- Born: 1980 (age 45–46) Manila, Philippines
- Occupation: Actor
- Years active: 1998-present
- Website: felinodolloso.wordpress.com

= Felino Dolloso =

Filipino-Australian actor

Felino Dolloso (born 1980) is a Filipino Australian actor currently based in Sydney, Australia.

==Early life==
Dolloso was born in Manila, and raised and educated in Australia.

==Career==
As an actor, Dolloso has worked in television, film and theatre in Australia. Dolloso acted in the feature films Seeing the Elephant with ICE Productions, Candy, The Devil's 6 Commandments, Mother Fish, Balibo, The King's Seed, Adventures of a Happy Homeless Man, Ra-Choi, Under the same sky, Immigrants and Cigarettes, Survive or Die.
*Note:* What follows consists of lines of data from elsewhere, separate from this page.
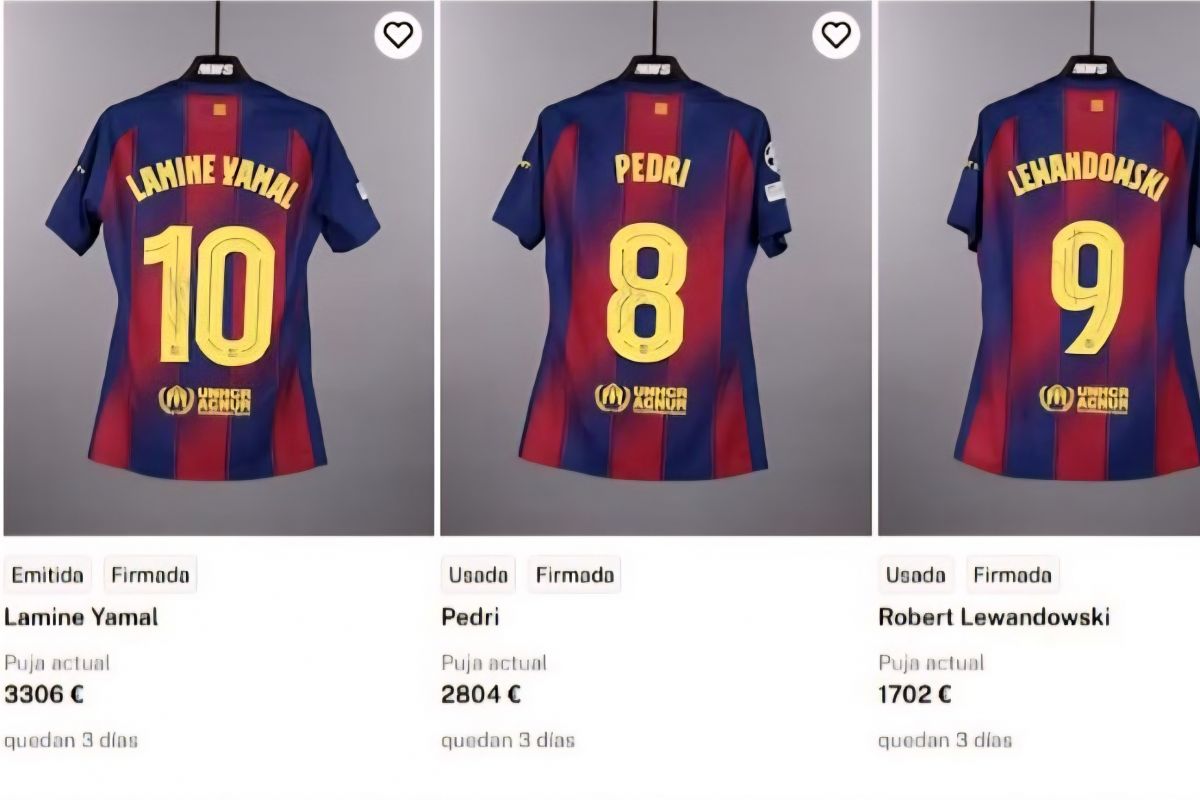Click the UNHCR ACNUR logo on Yamal shirt
Screen dimensions: 1200x800
pos(205,400)
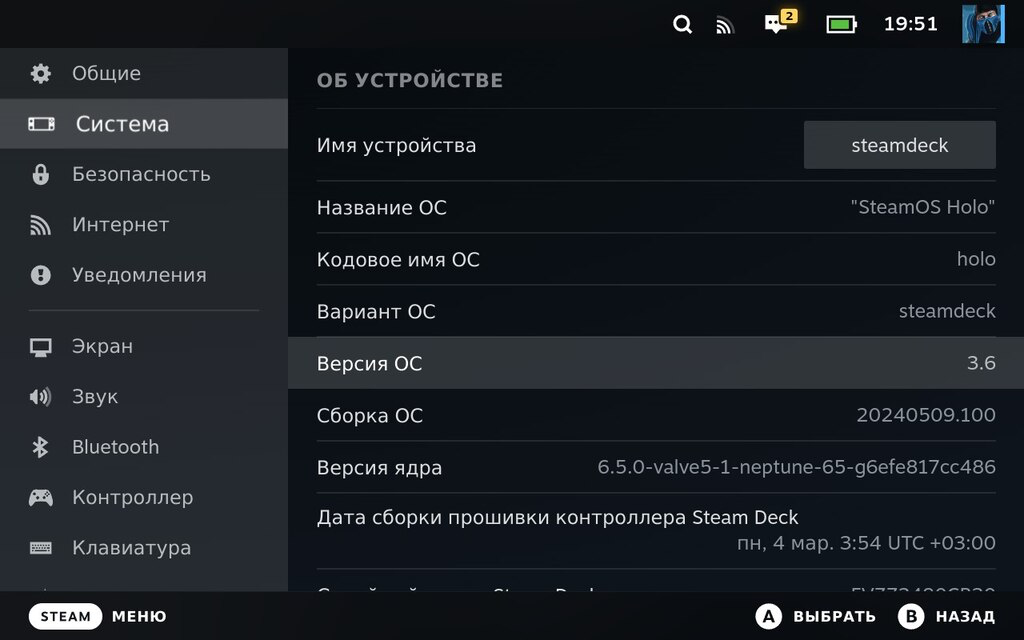Open the Интернет settings section

tap(120, 225)
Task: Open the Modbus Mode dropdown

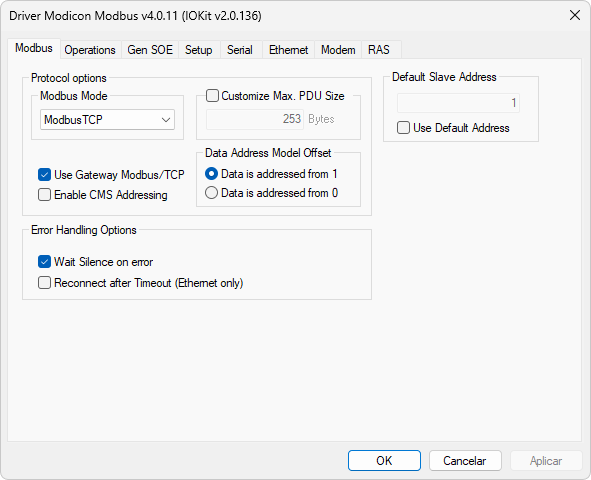Action: (x=107, y=120)
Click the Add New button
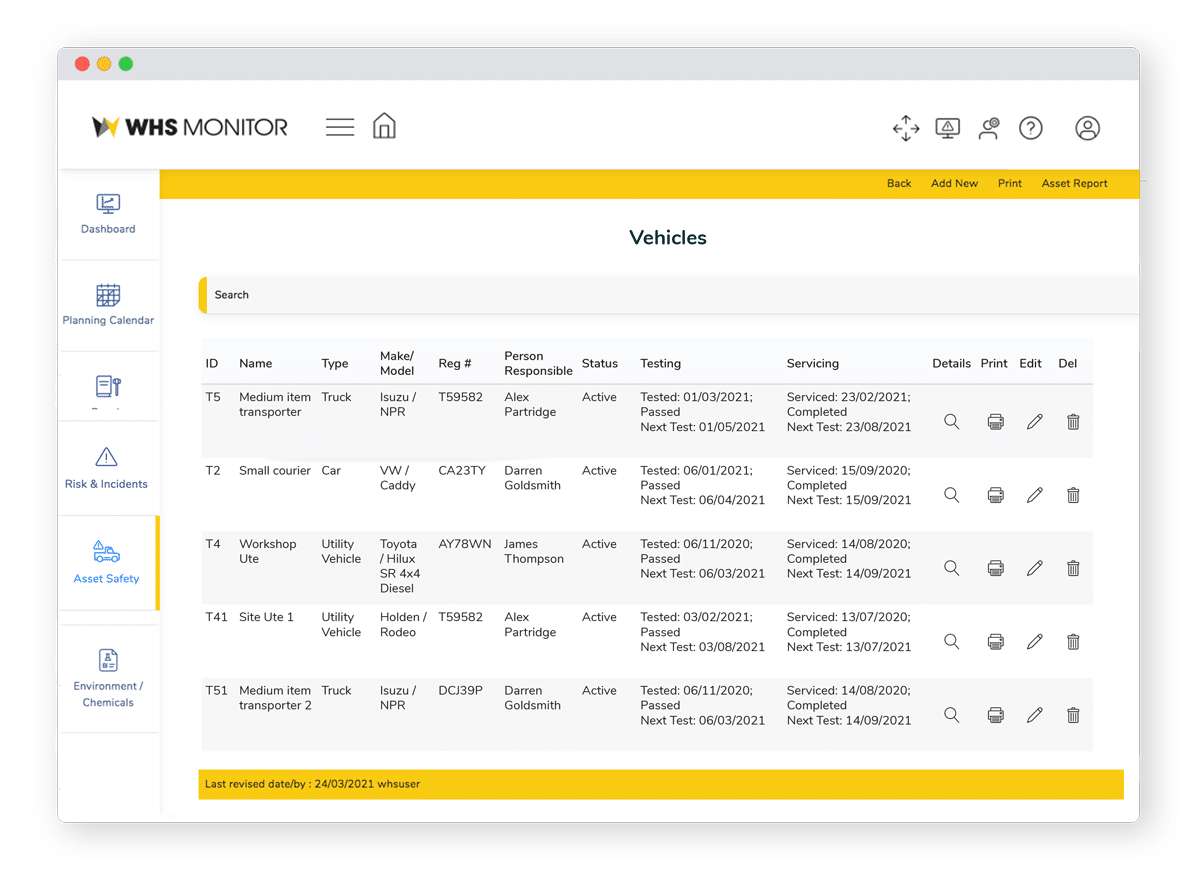This screenshot has height=870, width=1200. 954,183
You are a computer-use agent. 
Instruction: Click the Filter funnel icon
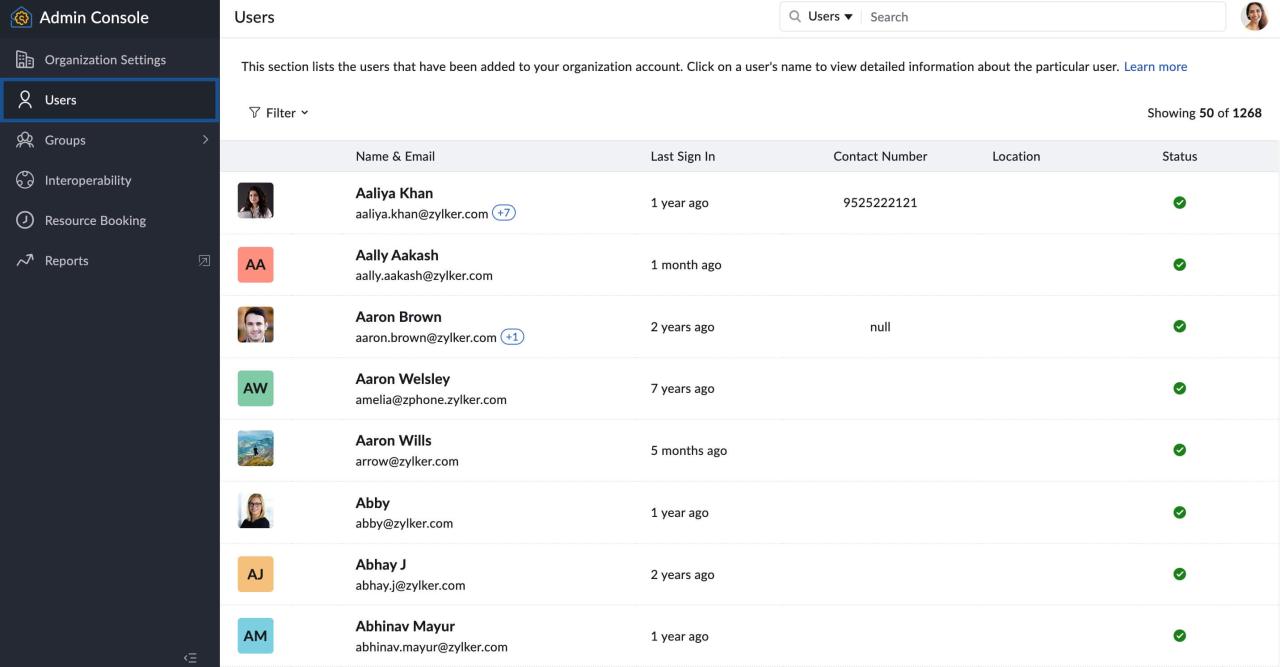(x=255, y=112)
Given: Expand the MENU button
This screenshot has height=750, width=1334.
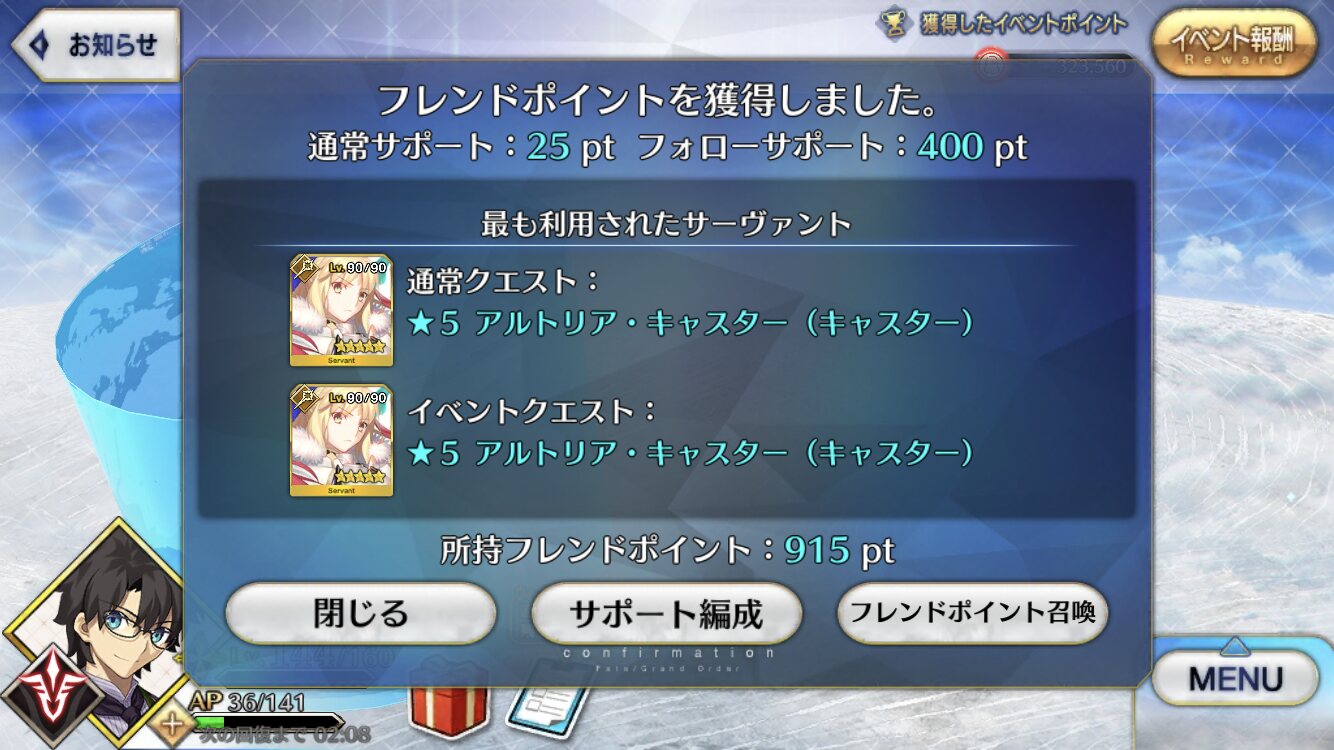Looking at the screenshot, I should (1235, 678).
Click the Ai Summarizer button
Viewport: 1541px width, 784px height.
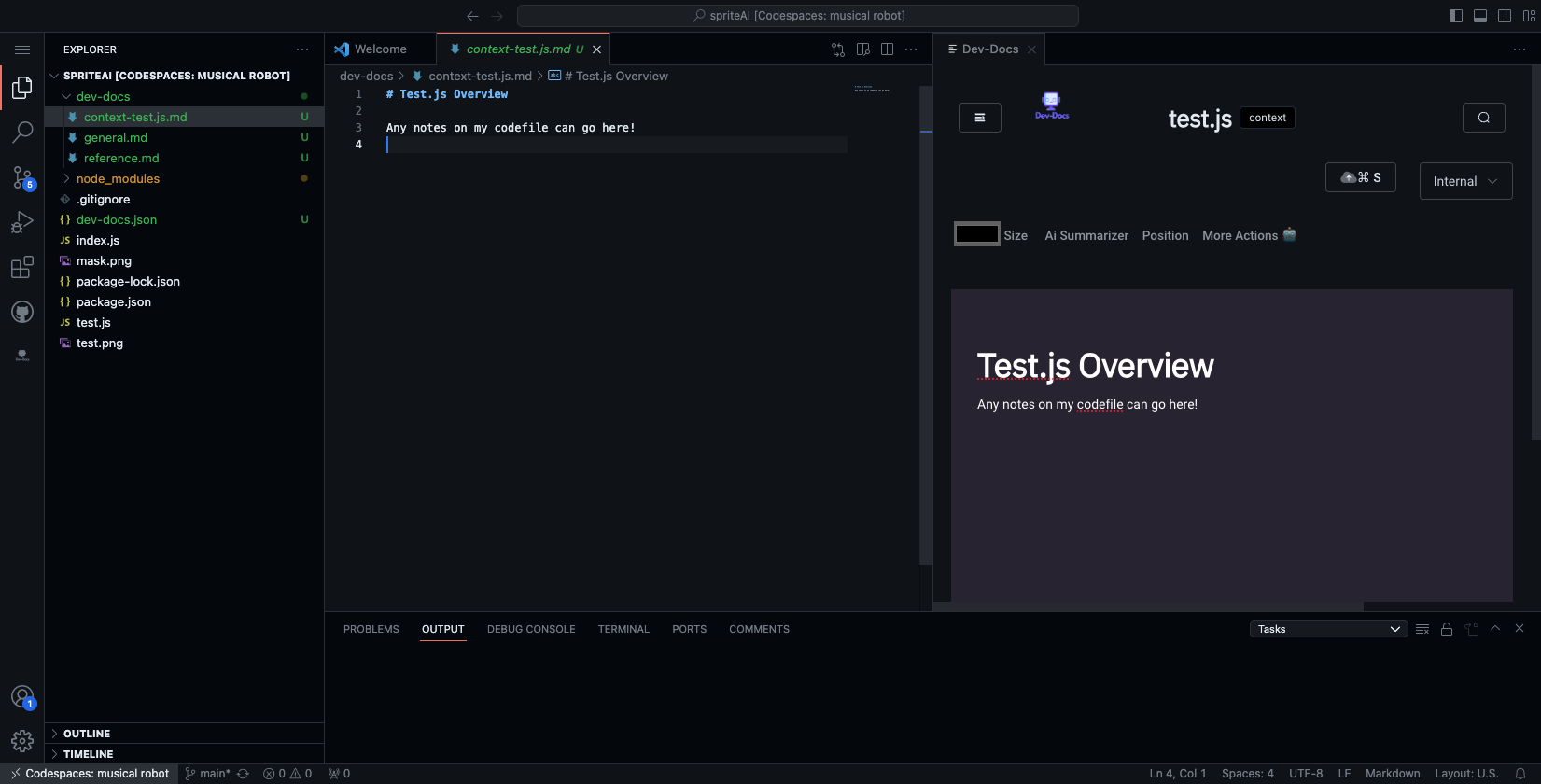click(x=1086, y=235)
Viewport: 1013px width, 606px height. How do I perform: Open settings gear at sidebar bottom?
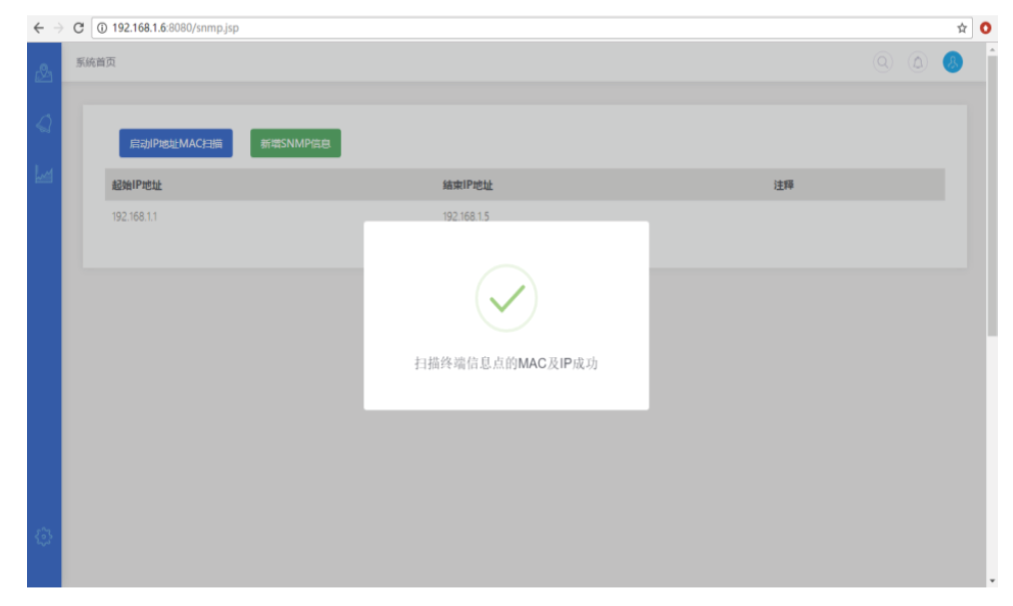43,536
In Television, he has worked as an actor in guest roles and major roles in Upright, The Hostages, Answered by Fire, All Saints, Spirited, Packed to the rafters, Post Life, House of Hancock, Hyde & Seek, Wanted 2, Maximum Choppage and Better Man (2013).

In Theatre, on stage Dolloso has worked in several productions. He received rave reviews for his work as the character 'Major' in the play 'A Quiet Night in Rangoon' " Felino Dolloso's Major, in particular, is a finely tuned and powerful performance that has the ability to move us and draw us into the emotional complexities of being trapped on the darker side of the struggle for freedom. Dolloso's monologues are the highpoint of this production and indicate an actor of great depth who's full of exciting promise." - Helen Barry, Australian Stage. Felino Dolloso's latest role 'KAI-LE' in the ABC2/NBCUniversal/Matchbox Pictures upcoming Television series Maximum Choppage.

Felino Dolloso was nominated for a Best Australian Actor Award in the AFIN International Film Festival Australia 2019 for his role of The Captain in the feature Survive or Die.